## EXERCISE DETAILS
Produce exactly the lines from the one holding "The height and" through the last line of the data below, with every picture left out.
◇ ◇ ◇ ◇ ◇
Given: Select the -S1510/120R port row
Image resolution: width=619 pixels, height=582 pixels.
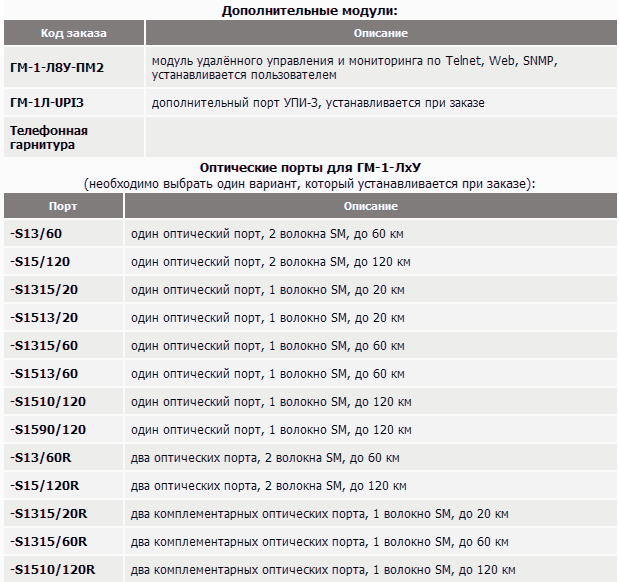Looking at the screenshot, I should tap(52, 570).
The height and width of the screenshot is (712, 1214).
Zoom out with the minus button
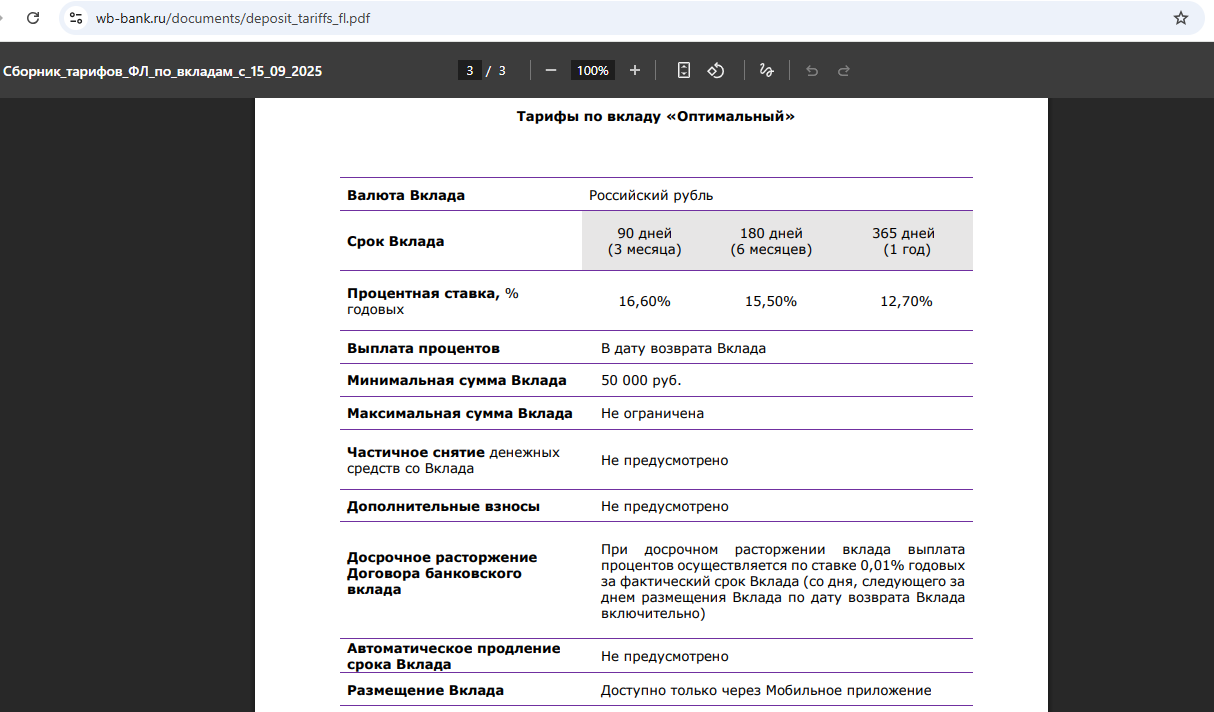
◇ ◇ ◇ ◇ ◇
## TASK RESPONSE
The height and width of the screenshot is (712, 1214).
Zoom out with the minus button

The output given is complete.